Your assignment
From the entries below, output the line with "Given: Follow the" and each following line up to and including the line with "Open the box", exactly as written.

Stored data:
* * * * * * *
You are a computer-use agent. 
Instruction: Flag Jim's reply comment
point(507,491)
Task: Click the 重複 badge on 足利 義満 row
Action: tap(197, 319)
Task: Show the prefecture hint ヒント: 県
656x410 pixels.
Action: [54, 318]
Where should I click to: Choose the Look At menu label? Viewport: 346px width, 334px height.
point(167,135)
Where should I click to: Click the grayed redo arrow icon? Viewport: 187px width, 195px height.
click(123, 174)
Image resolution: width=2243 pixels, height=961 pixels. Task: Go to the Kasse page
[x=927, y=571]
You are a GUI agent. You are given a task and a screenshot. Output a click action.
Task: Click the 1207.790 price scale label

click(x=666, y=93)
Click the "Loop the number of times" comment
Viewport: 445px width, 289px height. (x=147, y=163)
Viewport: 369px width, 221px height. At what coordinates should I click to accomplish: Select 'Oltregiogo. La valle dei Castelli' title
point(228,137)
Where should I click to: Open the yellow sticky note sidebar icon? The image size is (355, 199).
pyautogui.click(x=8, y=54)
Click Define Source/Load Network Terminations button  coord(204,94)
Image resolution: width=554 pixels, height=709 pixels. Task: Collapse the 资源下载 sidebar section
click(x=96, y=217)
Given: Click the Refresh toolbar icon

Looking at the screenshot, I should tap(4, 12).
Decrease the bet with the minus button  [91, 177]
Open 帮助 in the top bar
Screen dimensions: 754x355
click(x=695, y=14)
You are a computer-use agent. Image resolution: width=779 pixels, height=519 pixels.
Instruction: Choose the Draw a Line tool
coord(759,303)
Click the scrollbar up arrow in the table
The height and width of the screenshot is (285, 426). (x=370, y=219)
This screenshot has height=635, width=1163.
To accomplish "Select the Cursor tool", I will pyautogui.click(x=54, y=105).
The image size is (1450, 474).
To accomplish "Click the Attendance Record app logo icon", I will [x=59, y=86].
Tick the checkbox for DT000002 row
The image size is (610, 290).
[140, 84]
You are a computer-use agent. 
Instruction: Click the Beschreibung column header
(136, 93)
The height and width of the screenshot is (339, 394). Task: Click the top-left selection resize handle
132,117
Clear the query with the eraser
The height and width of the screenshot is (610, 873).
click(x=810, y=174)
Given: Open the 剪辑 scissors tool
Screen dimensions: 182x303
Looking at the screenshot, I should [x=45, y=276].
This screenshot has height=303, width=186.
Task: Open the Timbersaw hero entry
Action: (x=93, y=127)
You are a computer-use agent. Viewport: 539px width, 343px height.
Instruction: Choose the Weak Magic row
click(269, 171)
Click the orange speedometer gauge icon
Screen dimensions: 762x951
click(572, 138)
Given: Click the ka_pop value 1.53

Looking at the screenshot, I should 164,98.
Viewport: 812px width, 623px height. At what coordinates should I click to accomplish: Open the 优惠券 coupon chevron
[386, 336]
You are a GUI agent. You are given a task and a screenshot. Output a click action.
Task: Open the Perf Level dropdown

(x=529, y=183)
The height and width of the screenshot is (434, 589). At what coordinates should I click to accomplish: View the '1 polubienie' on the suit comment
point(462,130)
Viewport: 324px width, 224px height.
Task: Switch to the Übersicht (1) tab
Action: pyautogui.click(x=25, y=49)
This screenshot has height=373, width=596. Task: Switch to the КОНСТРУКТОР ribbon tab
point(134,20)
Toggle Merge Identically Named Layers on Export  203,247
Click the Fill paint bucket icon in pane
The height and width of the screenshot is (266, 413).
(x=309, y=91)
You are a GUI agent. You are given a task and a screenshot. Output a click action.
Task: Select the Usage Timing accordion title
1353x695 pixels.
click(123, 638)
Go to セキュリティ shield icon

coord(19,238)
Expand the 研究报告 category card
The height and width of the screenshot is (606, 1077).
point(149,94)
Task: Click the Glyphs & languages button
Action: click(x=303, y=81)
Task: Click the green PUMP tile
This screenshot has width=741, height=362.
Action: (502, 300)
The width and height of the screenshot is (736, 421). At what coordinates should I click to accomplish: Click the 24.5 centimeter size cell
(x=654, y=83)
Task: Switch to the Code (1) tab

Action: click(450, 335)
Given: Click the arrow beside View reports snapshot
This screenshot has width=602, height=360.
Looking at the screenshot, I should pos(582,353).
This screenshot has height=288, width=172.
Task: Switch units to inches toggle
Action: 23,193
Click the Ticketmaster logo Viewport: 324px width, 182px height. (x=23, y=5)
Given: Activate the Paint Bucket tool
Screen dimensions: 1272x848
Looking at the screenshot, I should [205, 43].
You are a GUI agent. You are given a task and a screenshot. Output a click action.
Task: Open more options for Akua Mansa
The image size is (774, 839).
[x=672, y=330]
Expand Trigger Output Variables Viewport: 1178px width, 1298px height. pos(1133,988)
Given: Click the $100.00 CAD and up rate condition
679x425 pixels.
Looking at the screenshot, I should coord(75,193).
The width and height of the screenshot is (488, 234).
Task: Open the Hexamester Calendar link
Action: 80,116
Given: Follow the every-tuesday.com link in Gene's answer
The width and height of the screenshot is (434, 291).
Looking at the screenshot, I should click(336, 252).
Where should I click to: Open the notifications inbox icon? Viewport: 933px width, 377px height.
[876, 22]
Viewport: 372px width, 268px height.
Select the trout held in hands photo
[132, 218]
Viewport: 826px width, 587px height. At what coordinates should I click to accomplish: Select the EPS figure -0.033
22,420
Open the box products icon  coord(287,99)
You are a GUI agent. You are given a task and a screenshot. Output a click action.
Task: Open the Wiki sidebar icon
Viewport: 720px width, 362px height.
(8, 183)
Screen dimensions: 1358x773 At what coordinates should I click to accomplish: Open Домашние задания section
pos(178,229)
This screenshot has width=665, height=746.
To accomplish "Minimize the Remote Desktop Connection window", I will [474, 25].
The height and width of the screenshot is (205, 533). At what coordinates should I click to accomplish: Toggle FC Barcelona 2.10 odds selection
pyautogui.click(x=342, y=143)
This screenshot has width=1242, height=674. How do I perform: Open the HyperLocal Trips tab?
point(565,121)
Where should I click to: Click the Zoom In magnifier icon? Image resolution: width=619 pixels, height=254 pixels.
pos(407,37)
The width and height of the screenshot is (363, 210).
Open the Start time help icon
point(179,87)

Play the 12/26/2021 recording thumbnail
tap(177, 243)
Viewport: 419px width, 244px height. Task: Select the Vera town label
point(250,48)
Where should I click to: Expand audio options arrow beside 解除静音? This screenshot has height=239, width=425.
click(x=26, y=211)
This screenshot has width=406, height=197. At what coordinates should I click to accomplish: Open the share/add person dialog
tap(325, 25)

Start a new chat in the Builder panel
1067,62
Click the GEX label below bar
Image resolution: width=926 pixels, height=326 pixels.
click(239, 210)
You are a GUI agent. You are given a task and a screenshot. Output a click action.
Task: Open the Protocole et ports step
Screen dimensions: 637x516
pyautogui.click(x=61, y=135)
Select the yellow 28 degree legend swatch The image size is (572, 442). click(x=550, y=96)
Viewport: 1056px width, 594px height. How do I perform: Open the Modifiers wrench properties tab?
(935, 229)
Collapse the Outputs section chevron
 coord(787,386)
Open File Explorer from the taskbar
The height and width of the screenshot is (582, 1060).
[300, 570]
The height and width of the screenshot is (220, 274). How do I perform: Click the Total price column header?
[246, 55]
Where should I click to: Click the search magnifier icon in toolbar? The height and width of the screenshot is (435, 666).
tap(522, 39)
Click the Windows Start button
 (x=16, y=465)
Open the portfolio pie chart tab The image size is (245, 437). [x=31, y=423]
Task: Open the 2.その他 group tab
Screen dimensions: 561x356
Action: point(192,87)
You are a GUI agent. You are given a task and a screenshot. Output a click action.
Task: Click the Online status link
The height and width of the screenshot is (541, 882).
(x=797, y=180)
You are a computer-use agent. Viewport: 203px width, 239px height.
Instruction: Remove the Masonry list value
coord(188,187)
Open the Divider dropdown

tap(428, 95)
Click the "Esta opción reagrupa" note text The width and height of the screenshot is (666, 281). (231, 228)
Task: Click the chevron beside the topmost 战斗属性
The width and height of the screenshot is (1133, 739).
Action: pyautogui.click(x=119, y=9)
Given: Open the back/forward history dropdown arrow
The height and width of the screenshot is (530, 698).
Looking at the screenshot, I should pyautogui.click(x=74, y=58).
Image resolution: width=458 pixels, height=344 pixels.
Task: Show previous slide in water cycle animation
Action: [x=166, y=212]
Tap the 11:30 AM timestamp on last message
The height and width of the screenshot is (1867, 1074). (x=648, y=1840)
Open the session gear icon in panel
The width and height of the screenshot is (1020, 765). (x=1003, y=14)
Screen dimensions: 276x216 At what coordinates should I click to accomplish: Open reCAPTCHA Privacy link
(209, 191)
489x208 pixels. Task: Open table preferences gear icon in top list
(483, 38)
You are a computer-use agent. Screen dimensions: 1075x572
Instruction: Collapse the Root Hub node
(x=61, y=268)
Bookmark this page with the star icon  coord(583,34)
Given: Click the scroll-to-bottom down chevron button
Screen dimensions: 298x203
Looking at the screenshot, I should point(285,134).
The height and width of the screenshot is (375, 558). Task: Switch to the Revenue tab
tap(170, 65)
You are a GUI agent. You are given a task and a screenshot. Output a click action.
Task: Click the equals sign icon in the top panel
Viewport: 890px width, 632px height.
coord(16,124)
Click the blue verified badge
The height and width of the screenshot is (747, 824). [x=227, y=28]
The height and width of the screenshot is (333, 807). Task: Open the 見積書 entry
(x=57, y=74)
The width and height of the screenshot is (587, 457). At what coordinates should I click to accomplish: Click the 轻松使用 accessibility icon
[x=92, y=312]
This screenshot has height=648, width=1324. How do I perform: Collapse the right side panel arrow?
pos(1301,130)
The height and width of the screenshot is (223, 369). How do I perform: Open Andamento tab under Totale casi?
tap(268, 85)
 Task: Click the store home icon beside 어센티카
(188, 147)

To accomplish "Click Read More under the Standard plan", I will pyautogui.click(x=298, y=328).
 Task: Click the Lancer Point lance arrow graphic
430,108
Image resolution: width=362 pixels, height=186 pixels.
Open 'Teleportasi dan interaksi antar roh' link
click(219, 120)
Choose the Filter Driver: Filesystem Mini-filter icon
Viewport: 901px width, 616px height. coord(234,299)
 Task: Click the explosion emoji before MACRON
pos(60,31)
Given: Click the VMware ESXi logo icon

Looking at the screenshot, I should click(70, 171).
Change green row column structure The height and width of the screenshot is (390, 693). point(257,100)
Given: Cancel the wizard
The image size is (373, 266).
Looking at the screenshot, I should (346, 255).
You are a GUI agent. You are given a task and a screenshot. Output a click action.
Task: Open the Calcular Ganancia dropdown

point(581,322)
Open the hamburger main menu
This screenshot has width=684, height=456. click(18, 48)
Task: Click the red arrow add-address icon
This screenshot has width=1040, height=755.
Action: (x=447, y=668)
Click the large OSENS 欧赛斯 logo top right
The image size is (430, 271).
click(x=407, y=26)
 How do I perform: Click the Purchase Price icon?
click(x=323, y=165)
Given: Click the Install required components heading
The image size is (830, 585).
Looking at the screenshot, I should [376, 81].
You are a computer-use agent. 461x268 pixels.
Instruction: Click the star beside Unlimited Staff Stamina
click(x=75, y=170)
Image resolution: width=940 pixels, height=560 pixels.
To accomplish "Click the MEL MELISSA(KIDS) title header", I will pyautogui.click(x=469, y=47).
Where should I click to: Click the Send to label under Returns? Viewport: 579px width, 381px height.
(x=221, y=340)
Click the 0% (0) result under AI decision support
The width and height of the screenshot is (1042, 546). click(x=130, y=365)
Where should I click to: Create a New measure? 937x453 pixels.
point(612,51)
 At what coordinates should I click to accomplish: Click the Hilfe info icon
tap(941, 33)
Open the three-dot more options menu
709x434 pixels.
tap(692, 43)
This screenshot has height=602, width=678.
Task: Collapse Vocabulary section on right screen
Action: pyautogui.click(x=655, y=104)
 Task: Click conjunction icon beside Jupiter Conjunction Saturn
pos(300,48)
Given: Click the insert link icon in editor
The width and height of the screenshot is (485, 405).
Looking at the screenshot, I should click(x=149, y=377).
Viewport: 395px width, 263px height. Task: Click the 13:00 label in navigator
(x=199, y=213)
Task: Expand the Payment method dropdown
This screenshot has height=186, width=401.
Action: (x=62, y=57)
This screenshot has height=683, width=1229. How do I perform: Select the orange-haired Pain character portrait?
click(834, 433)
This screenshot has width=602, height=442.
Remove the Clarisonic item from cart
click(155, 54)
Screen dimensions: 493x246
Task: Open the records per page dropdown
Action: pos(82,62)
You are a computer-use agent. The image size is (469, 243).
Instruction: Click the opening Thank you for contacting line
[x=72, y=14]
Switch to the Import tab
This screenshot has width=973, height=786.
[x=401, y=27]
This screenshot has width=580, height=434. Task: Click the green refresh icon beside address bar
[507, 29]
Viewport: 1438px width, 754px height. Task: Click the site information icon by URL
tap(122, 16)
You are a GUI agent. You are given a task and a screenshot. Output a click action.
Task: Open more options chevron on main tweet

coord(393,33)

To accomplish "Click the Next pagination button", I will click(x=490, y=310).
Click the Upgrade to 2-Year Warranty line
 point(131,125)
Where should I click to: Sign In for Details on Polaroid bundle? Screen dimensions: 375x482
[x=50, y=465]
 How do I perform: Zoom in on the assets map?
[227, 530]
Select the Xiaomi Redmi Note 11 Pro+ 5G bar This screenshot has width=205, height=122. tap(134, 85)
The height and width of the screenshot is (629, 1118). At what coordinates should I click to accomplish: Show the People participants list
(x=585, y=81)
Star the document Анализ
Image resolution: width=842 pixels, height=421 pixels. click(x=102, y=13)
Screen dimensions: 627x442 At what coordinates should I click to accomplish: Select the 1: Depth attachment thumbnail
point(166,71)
* * * * * * *
Answer to this problem
Given: Follow the every-tuesday.com link in Gene's answer
The width and height of the screenshot is (434, 291).
Looking at the screenshot, I should click(336, 252).
Where should I click to: Open the notifications inbox icon? Viewport: 933px width, 377px height.
[876, 22]
Viewport: 372px width, 268px height.
Select the trout held in hands photo
[132, 218]
Viewport: 826px width, 587px height. At what coordinates should I click to accomplish: Select the EPS figure -0.033
22,420
Open the box products icon  coord(287,99)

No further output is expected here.